Identify each line of the entries that contains the word "screenshot" and copy it out in full.

Rows on where the targets appear:
-=-=-

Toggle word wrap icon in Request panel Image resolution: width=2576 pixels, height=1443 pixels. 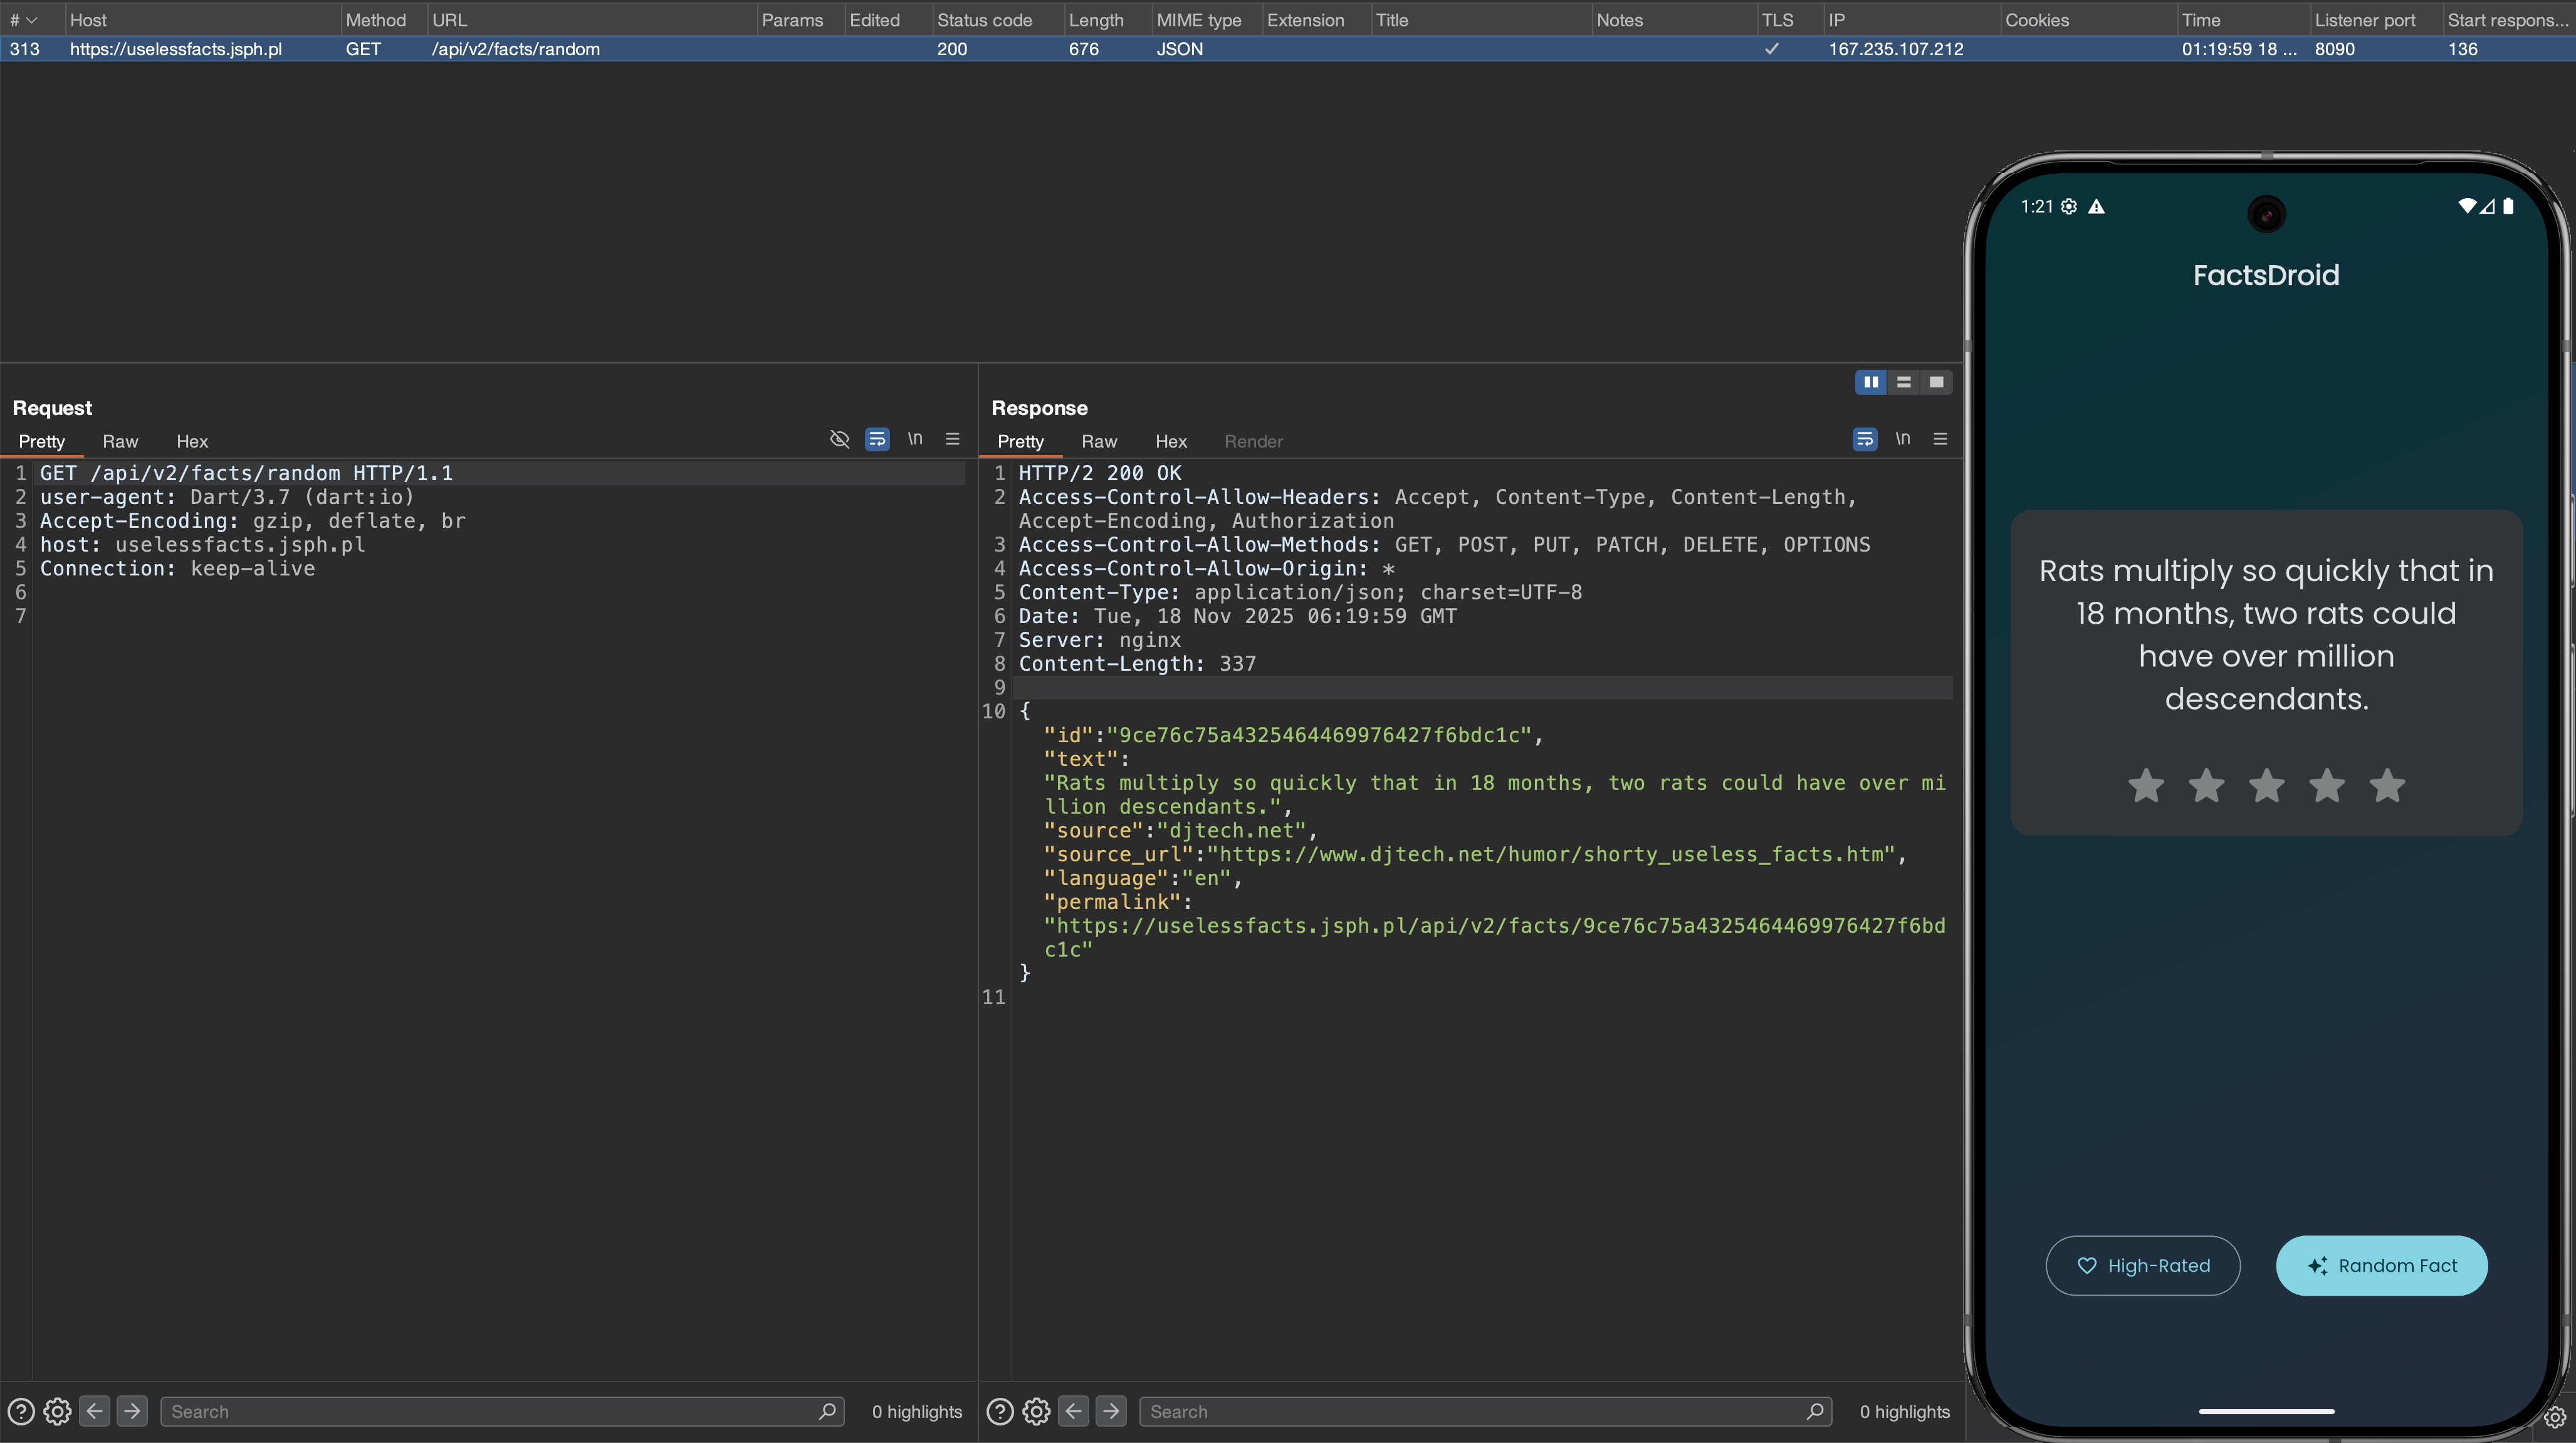[x=877, y=439]
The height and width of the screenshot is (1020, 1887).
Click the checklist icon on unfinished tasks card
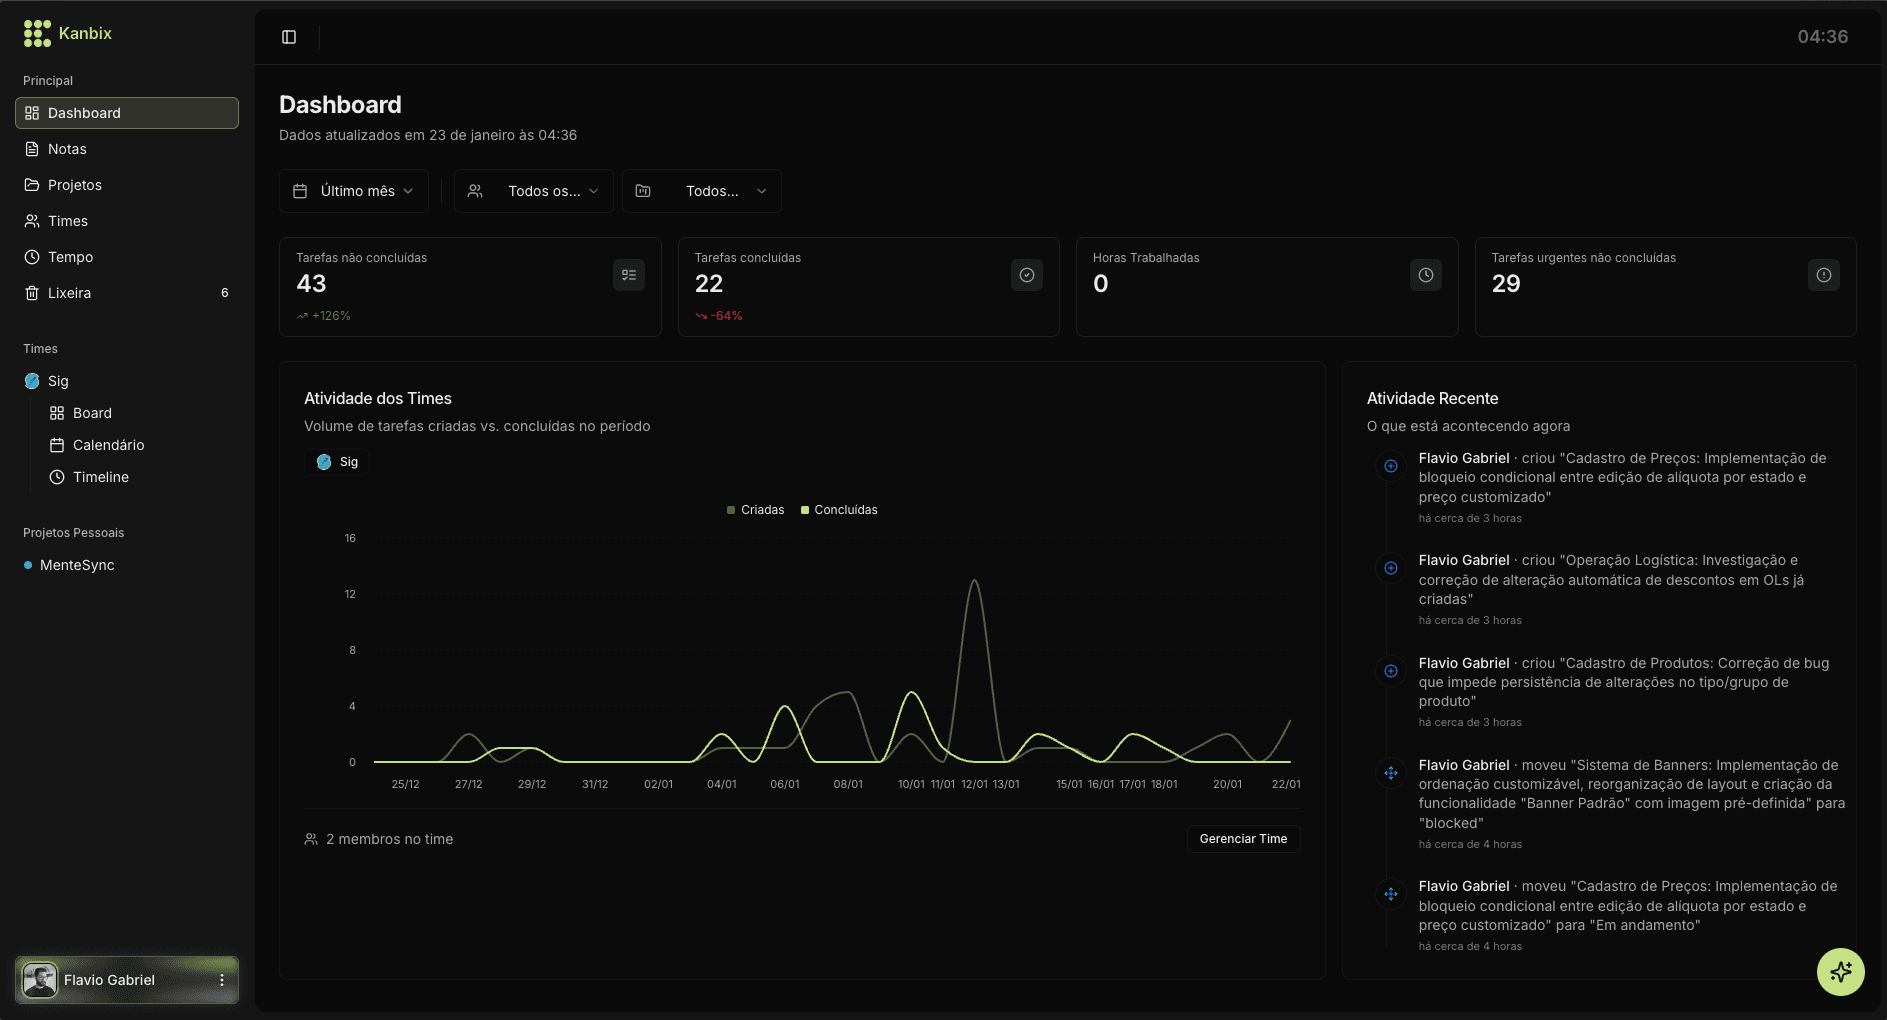(x=628, y=275)
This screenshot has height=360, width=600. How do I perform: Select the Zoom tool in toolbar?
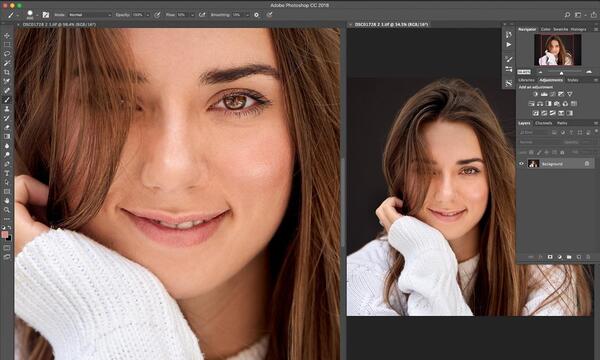pos(7,210)
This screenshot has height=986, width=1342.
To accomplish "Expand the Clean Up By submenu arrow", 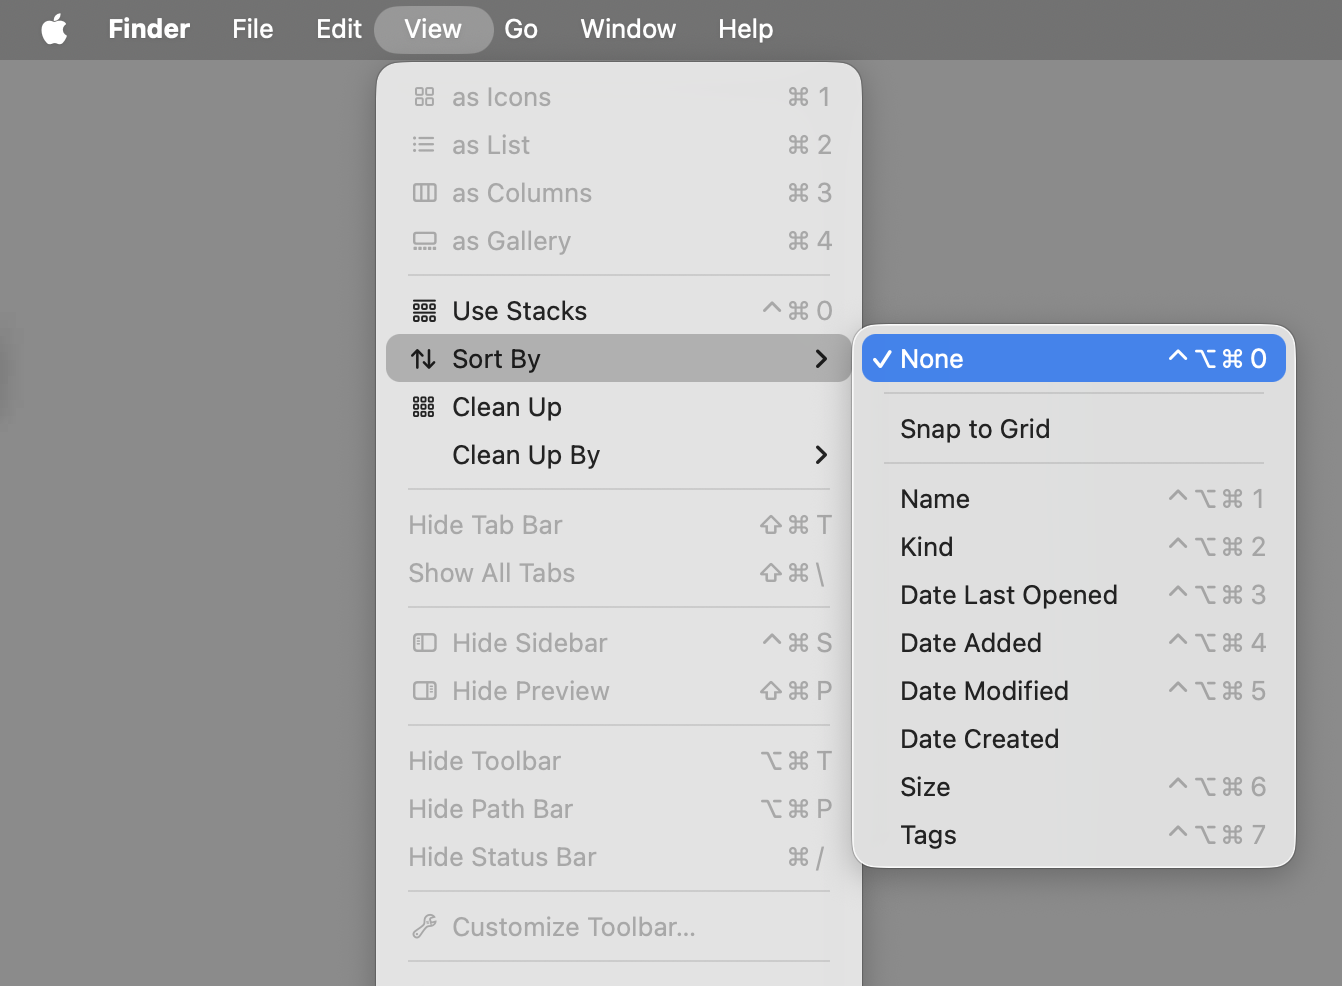I will point(821,455).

-=-=-

• _Expected output_:
The height and width of the screenshot is (1020, 1887).
This screenshot has height=360, width=600. How do I perform: Select the Zoom tool in toolbar?
This screenshot has height=986, width=1342.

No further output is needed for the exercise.